- YOUR OBJECTIVE
Beginning with the line that contains "Open the 全部拜访 scene dropdown", write out each remaining line of the records below exactly. Do not copy any picture.

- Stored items
--------------------
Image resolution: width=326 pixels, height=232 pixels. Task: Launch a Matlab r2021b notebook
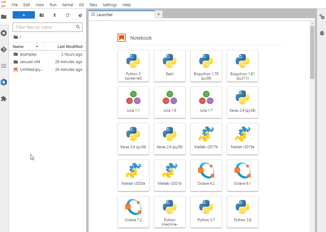(170, 175)
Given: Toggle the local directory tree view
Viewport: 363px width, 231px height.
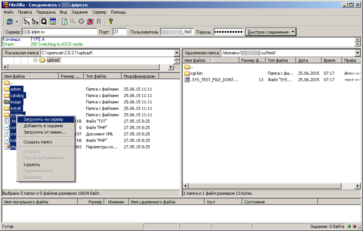Looking at the screenshot, I should point(27,21).

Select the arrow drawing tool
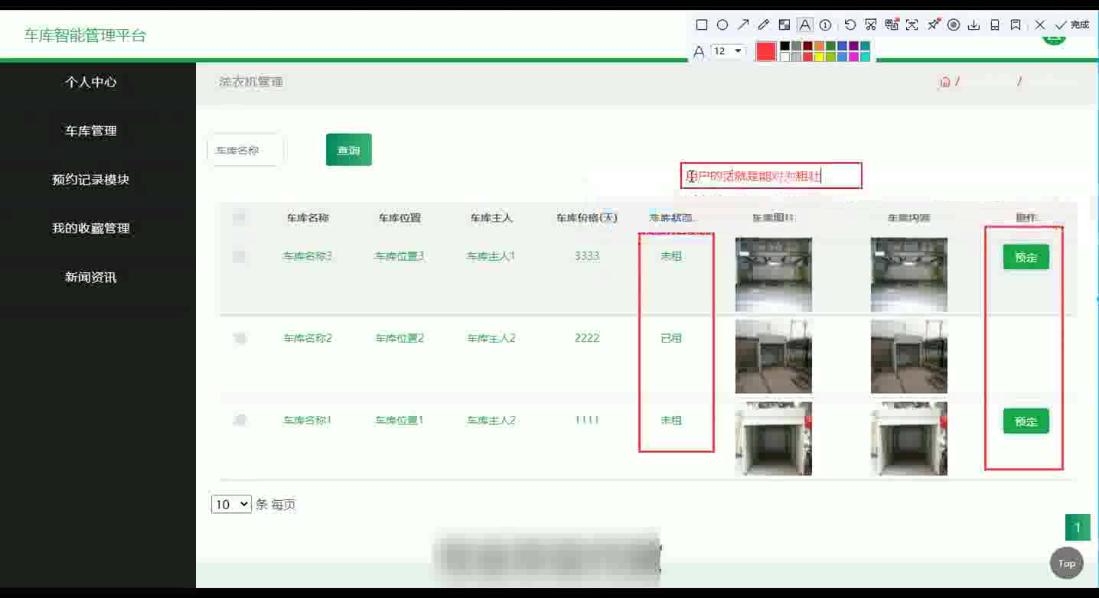click(742, 25)
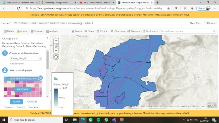The width and height of the screenshot is (219, 123).
Task: Click the default extent home button
Action: (56, 46)
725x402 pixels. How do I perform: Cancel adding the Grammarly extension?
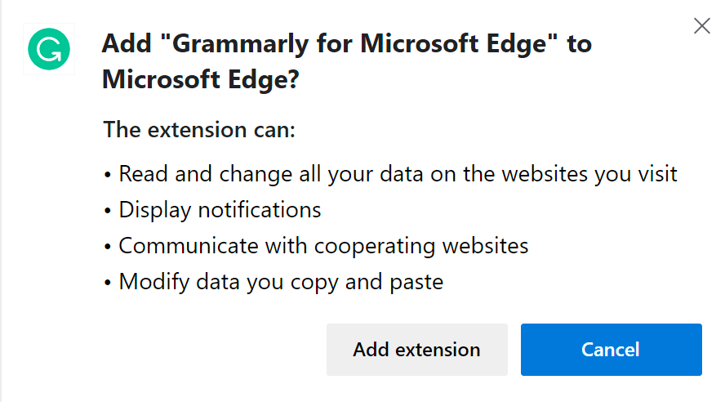(611, 350)
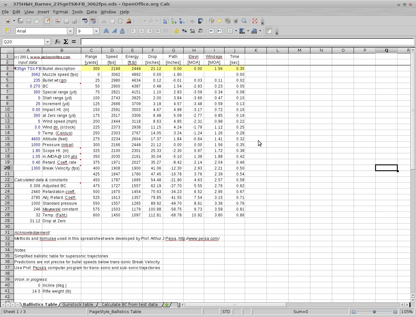Enable centered text alignment
Image resolution: width=416 pixels, height=317 pixels.
(141, 31)
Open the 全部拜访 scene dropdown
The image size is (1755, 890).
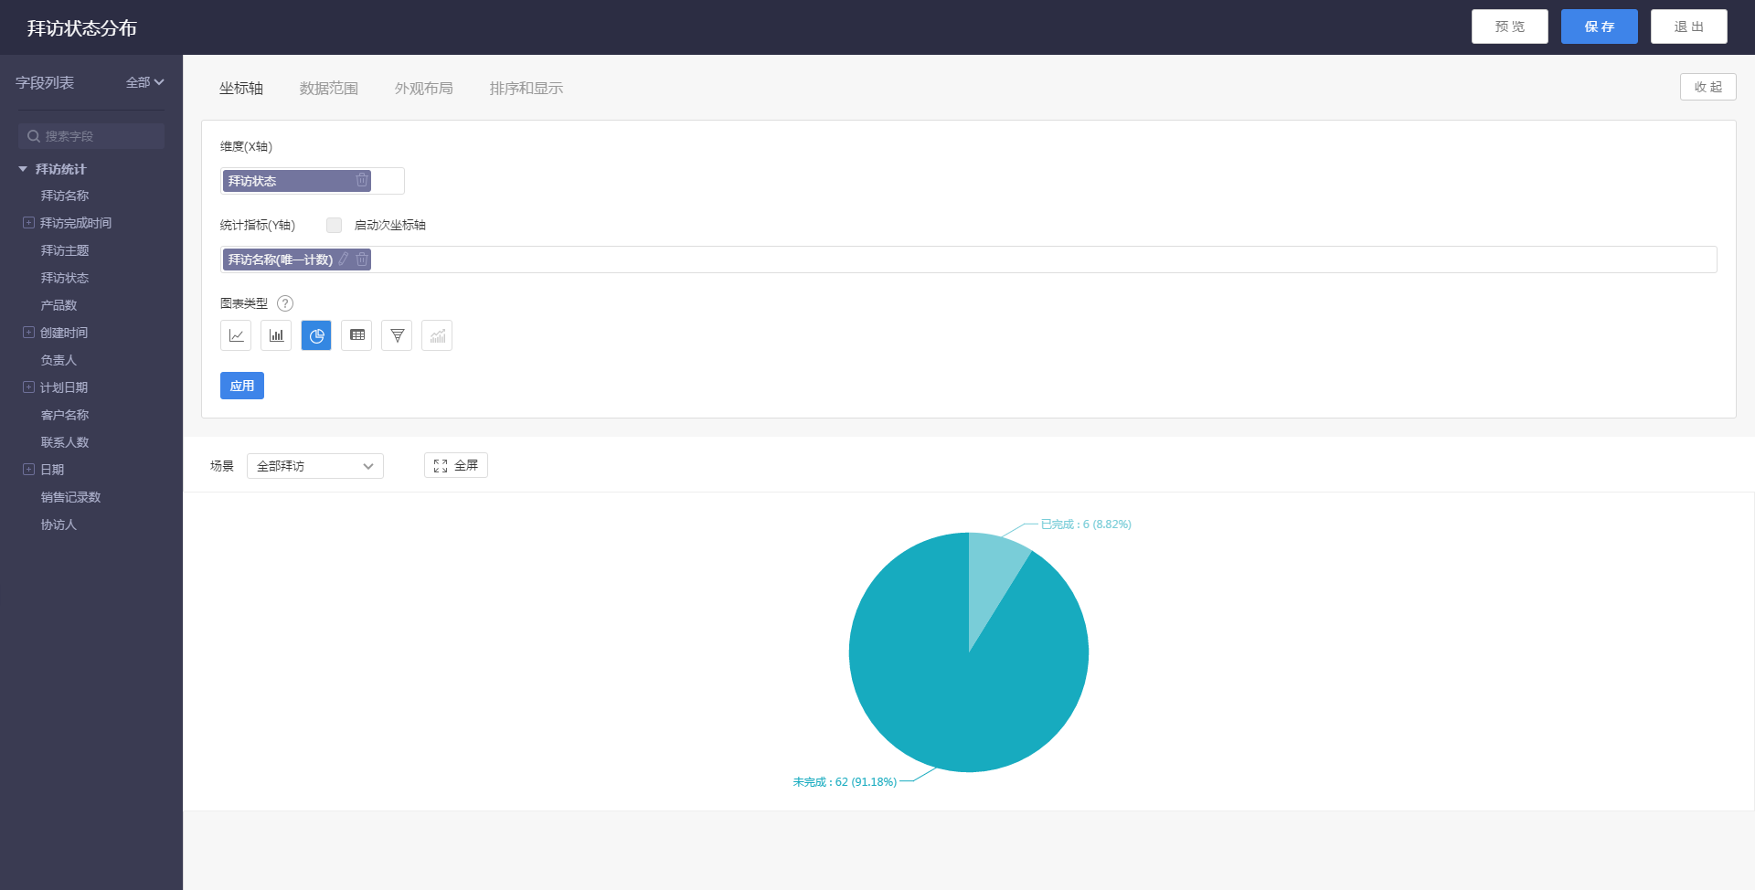coord(314,466)
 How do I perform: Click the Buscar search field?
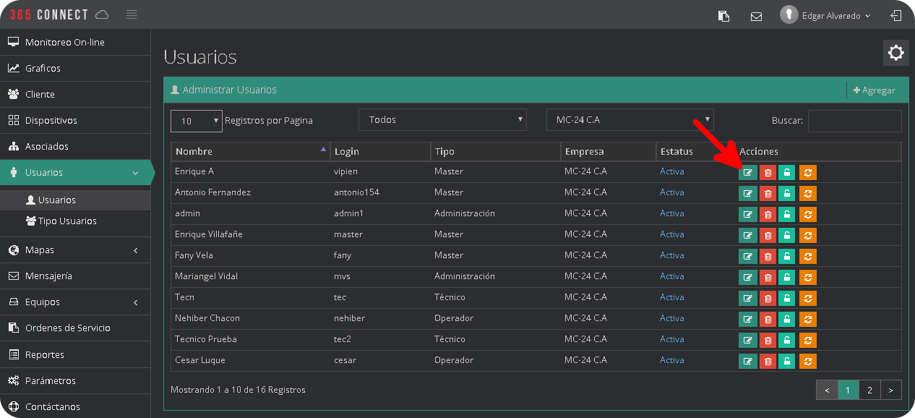[x=854, y=121]
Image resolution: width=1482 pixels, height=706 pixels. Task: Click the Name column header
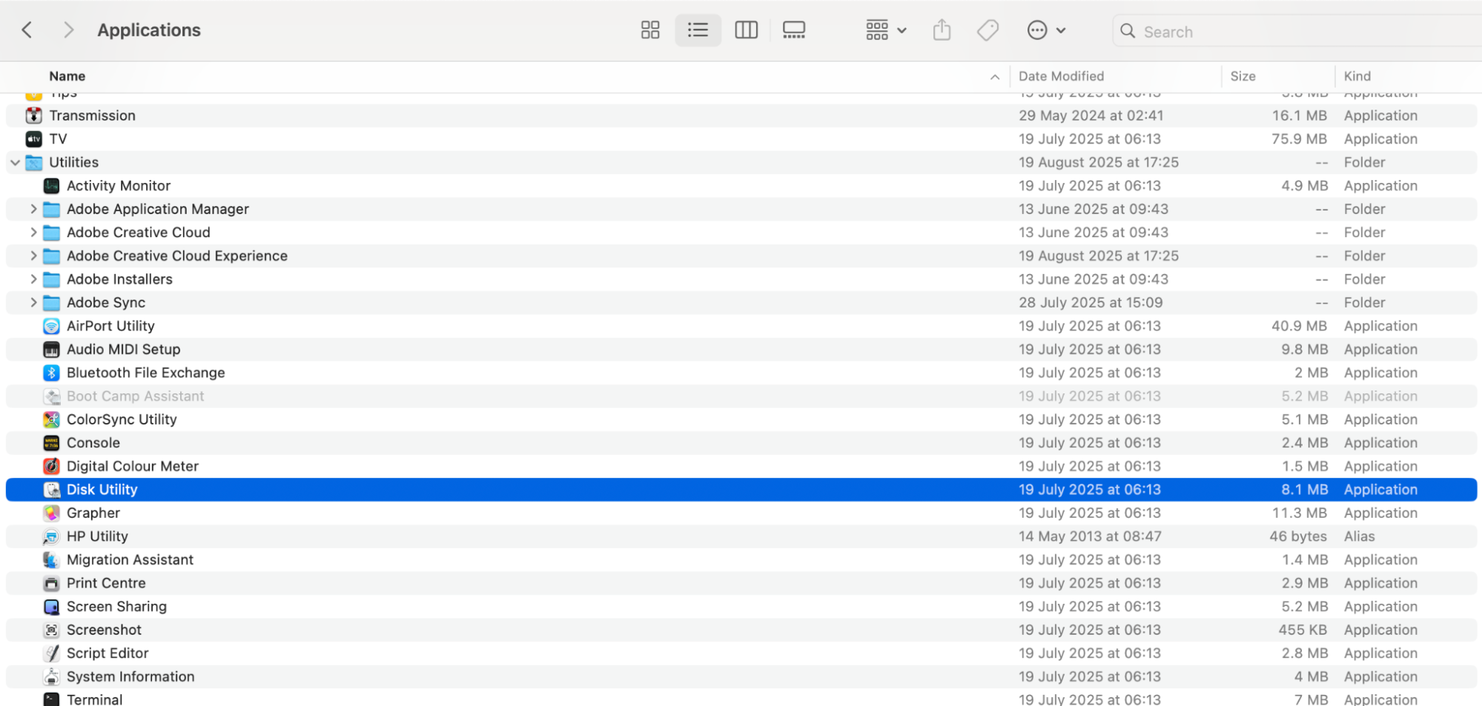coord(67,76)
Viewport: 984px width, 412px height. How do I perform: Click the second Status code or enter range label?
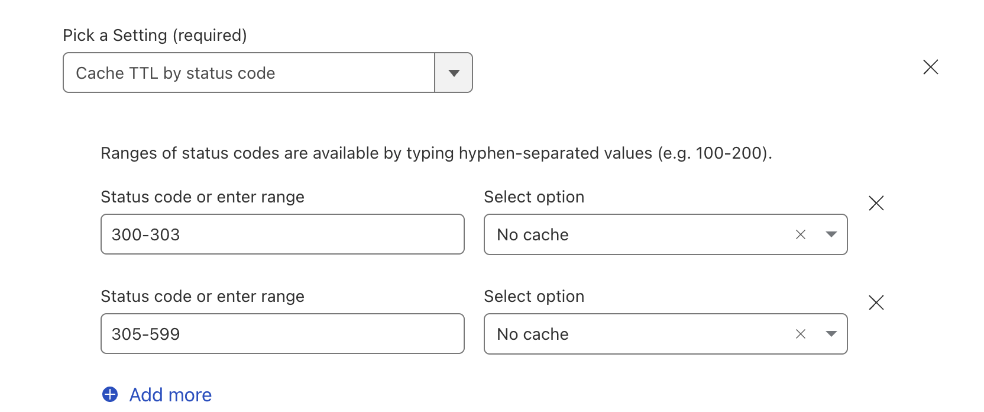[202, 297]
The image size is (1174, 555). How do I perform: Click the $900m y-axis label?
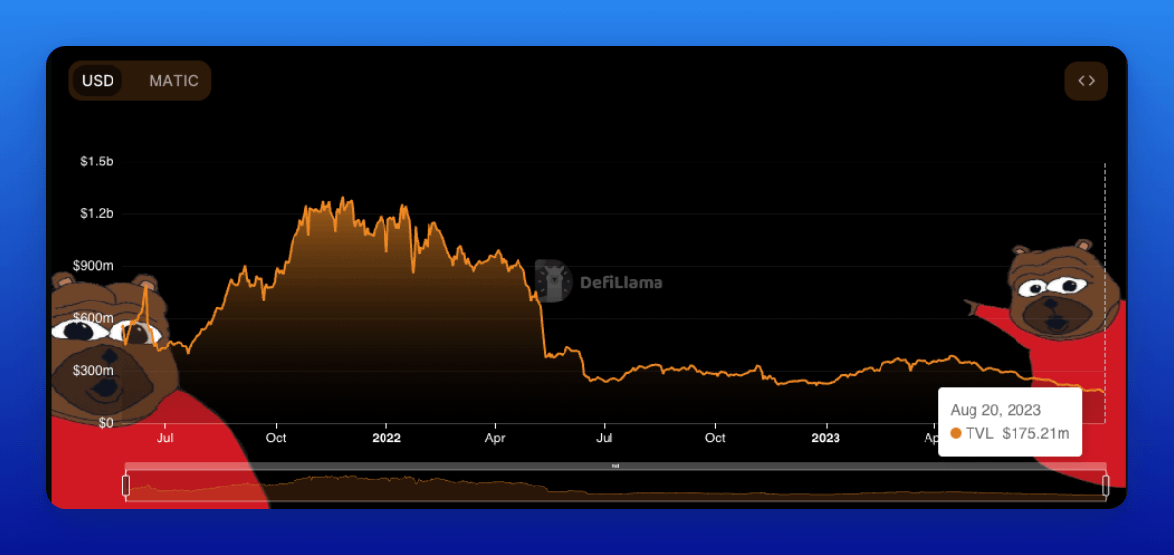(x=94, y=266)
--------------------
- YOUR SOLUTION
Open the 全部拜访 scene dropdown
The image size is (1755, 890).
coord(314,466)
 How do I perform: Click the Buscar search field?
[x=854, y=121]
Image resolution: width=1482 pixels, height=706 pixels. Task: Click the Name column header
coord(67,76)
Viewport: 984px width, 412px height. How do I perform: Click the second Status code or enter range label?
[202, 297]
The image size is (1174, 555). How do I perform: Click the $900m y-axis label?
(x=94, y=266)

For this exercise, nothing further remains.